12 Customer Lifetime Value (CLV)

also known as Lifetime Value (LTV)

“A year’s projected business gives a number that is normally about half of a customer’s full lifetime value, although that can vary by industry.” (V. Kumar, Petersen, and P.Leone 2007)

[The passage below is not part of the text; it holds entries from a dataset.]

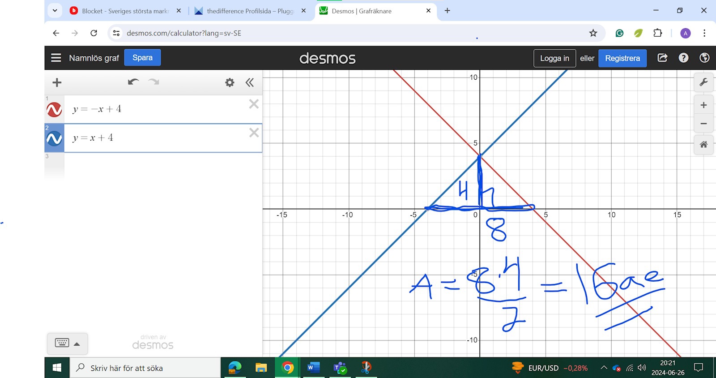Zoom out on the graph
Screen dimensions: 716x378
click(703, 124)
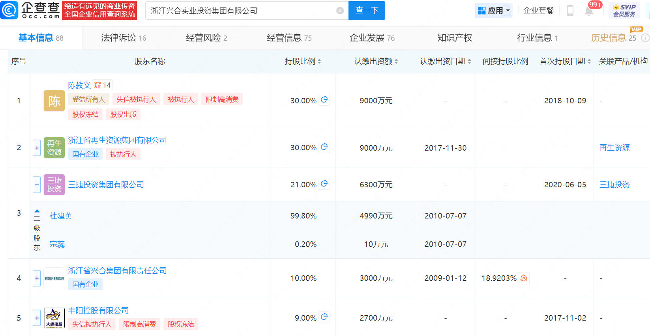Image resolution: width=650 pixels, height=336 pixels.
Task: Clear the search box text
Action: pyautogui.click(x=340, y=11)
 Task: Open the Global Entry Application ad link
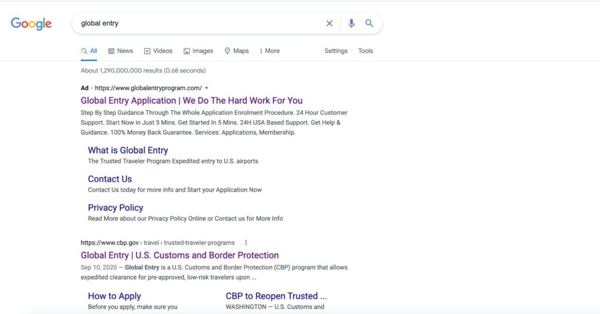click(x=192, y=101)
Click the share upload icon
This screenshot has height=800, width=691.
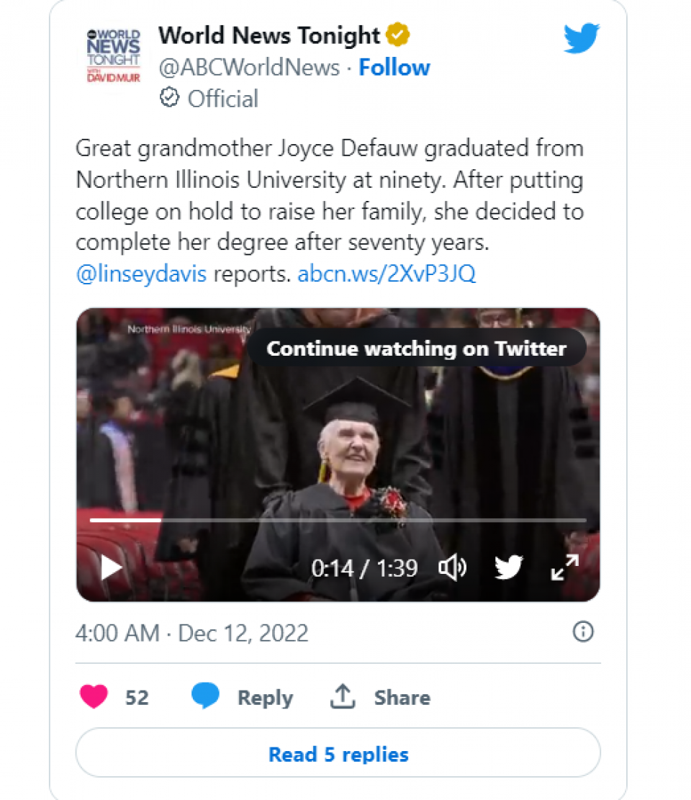point(343,696)
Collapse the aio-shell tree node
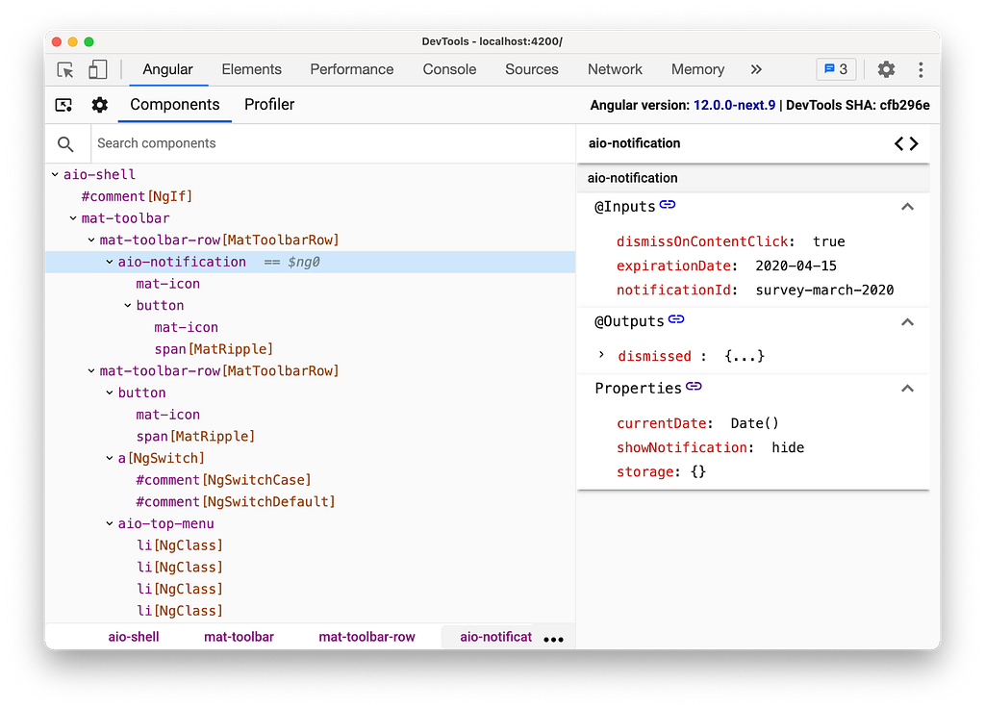Image resolution: width=985 pixels, height=709 pixels. (x=55, y=174)
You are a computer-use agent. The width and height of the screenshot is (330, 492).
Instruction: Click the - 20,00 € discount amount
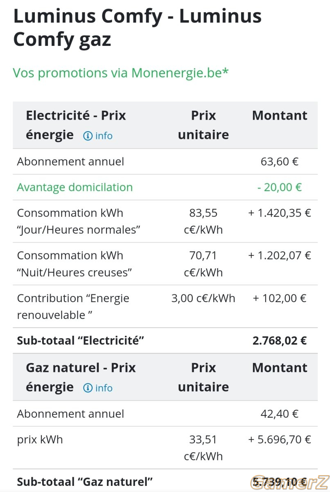click(x=280, y=187)
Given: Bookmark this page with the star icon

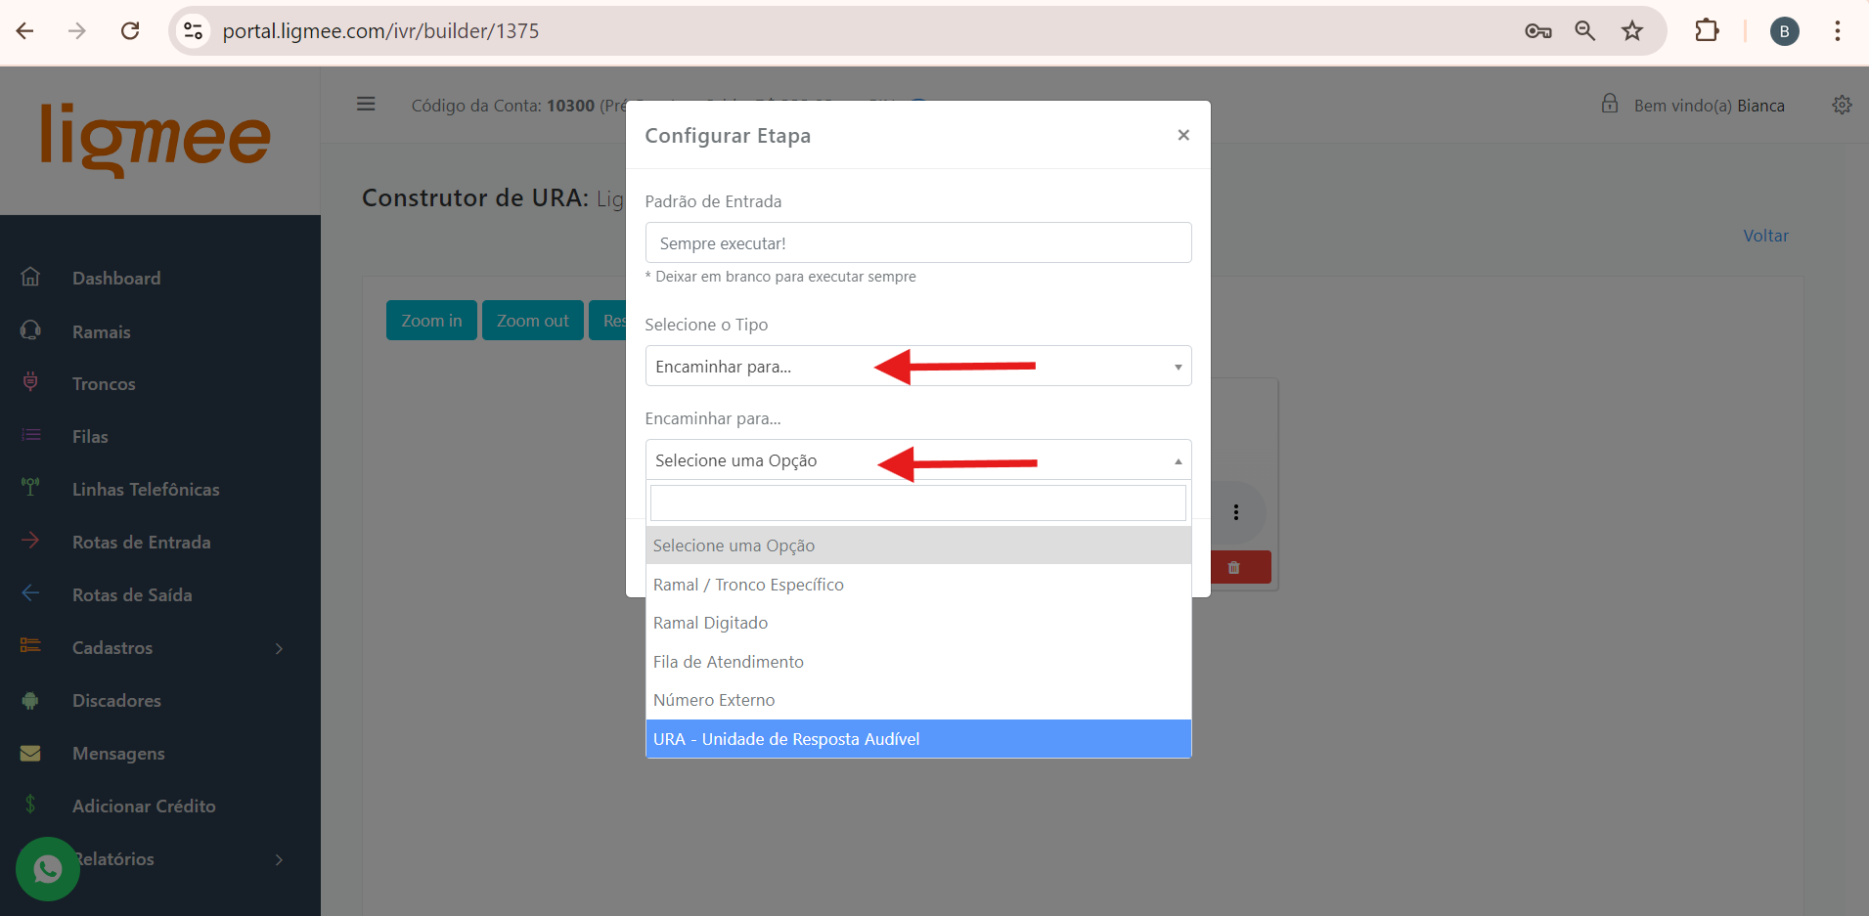Looking at the screenshot, I should pyautogui.click(x=1631, y=31).
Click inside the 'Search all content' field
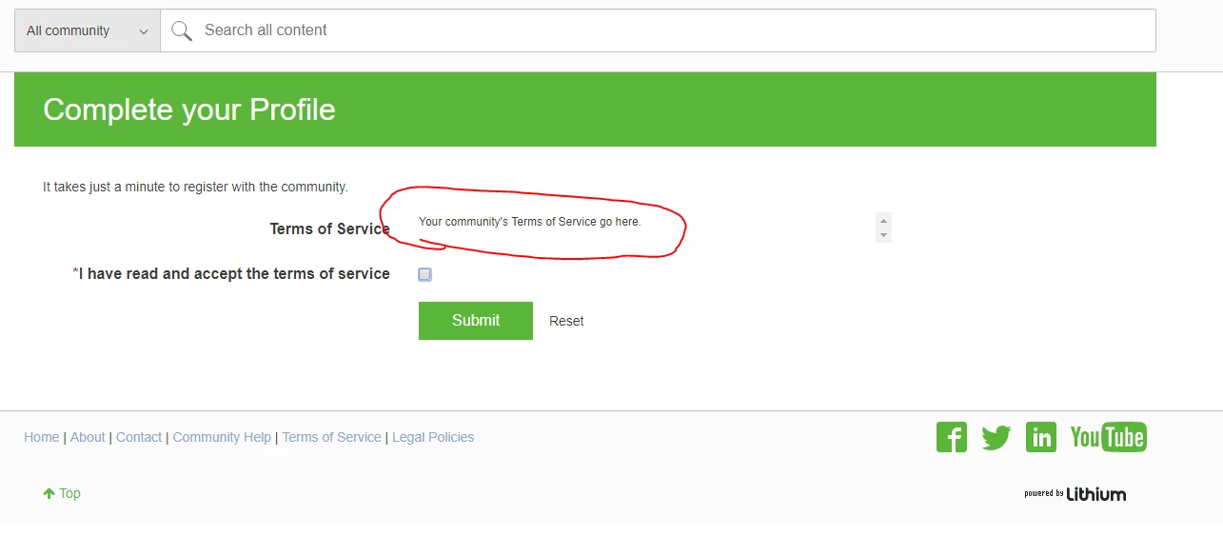This screenshot has width=1223, height=556. [476, 30]
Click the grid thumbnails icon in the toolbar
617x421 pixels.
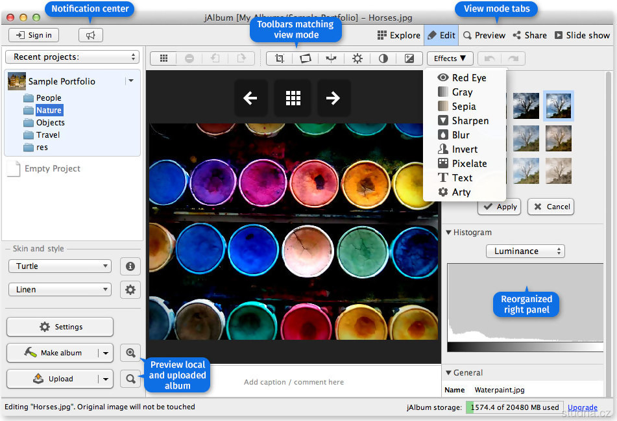(x=163, y=58)
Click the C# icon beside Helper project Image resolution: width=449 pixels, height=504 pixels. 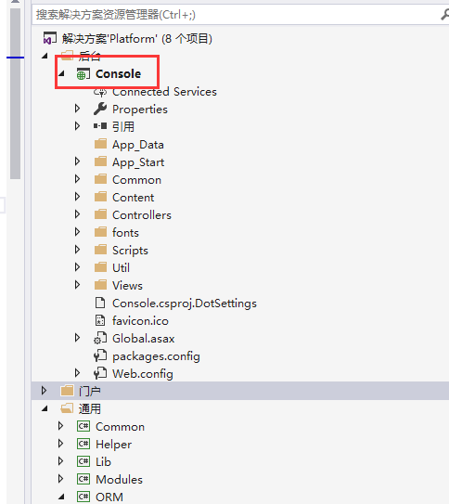[x=83, y=444]
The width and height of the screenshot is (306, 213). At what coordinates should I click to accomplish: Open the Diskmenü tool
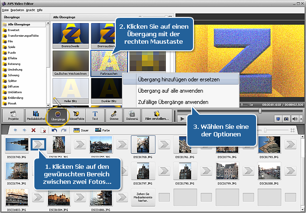tap(132, 115)
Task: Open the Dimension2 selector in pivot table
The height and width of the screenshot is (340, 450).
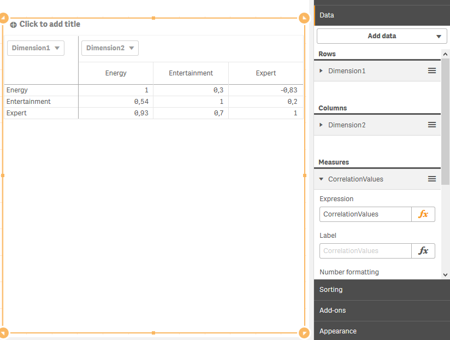Action: pos(110,48)
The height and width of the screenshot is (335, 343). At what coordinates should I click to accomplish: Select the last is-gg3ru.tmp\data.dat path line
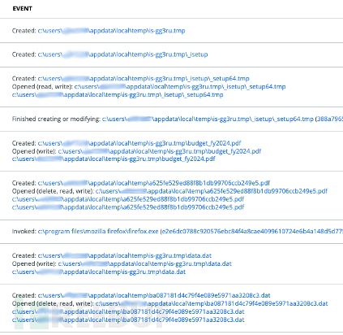pos(99,272)
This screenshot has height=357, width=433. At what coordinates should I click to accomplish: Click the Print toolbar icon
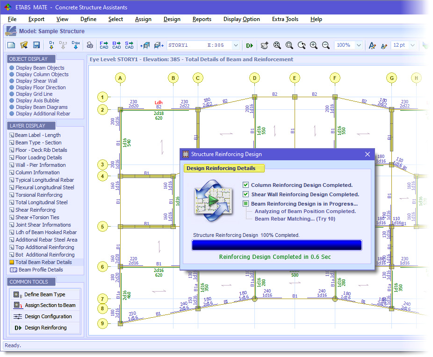(x=90, y=45)
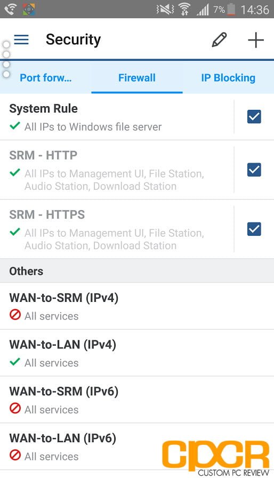Image resolution: width=274 pixels, height=487 pixels.
Task: Tap the phone Wi-Fi calling status icon
Action: (x=10, y=9)
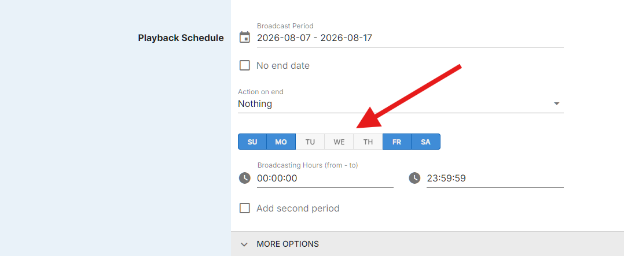The image size is (624, 256).
Task: Deselect the FR weekday button
Action: pyautogui.click(x=397, y=142)
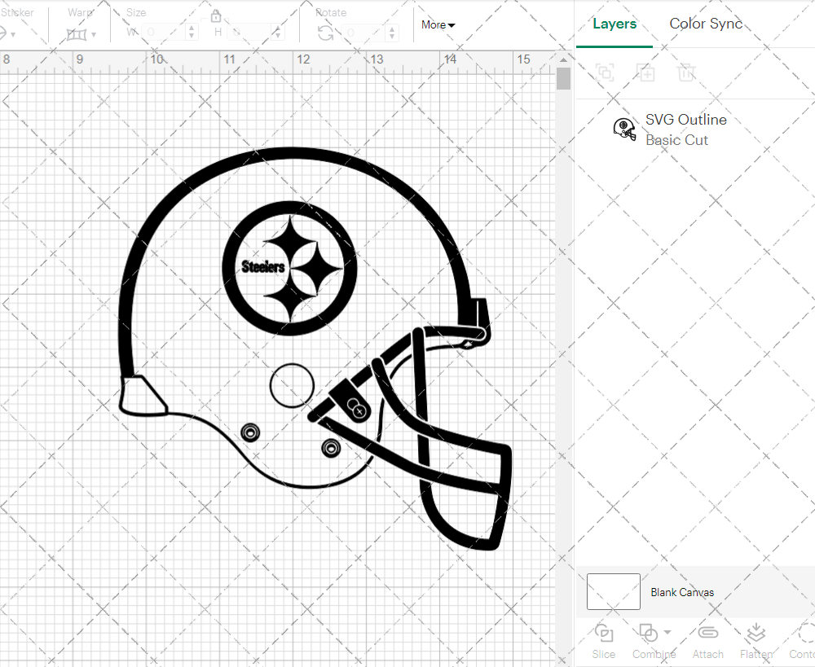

(V. Kumar et al. 2008) CLV model

\[ CLV_i = \sum_{j = T+1}^{T+N} \frac{p(Buy_{ij}=1)\times \hat{CM}_{ij}}{(1+r)^{j-T}} - \frac{\hat{MC}_{ij}}{(1-r)^{j-T}} \]

where

  • \(CLV_i\) = lifetime value for customer i,
  • \(p(Buy_{ij})\) = predicted probability that customer i will purchase in period j,
  • \(CM_{ij}\) = predicted contribution margin provided by customer i in period j,
  • \(MC_{ij}\) = predicted marketing costs directed toward customer i in period j,
  • \(j\) = index for time periods (semiannual or annual)
  • \(T\) = the end of the calibration or observation time frame (usually 1 year projection),
  • \(N\) = total number of prediction periods,
  • \(r\) = semiannual discount factor (e.g., 0.07238 (V. Kumar et al. 2008) = 15% annual rate)

12.1 Example

This example is subscription customers by Sergey Bryl’ in which he adapted model Fader and Hardie (2007)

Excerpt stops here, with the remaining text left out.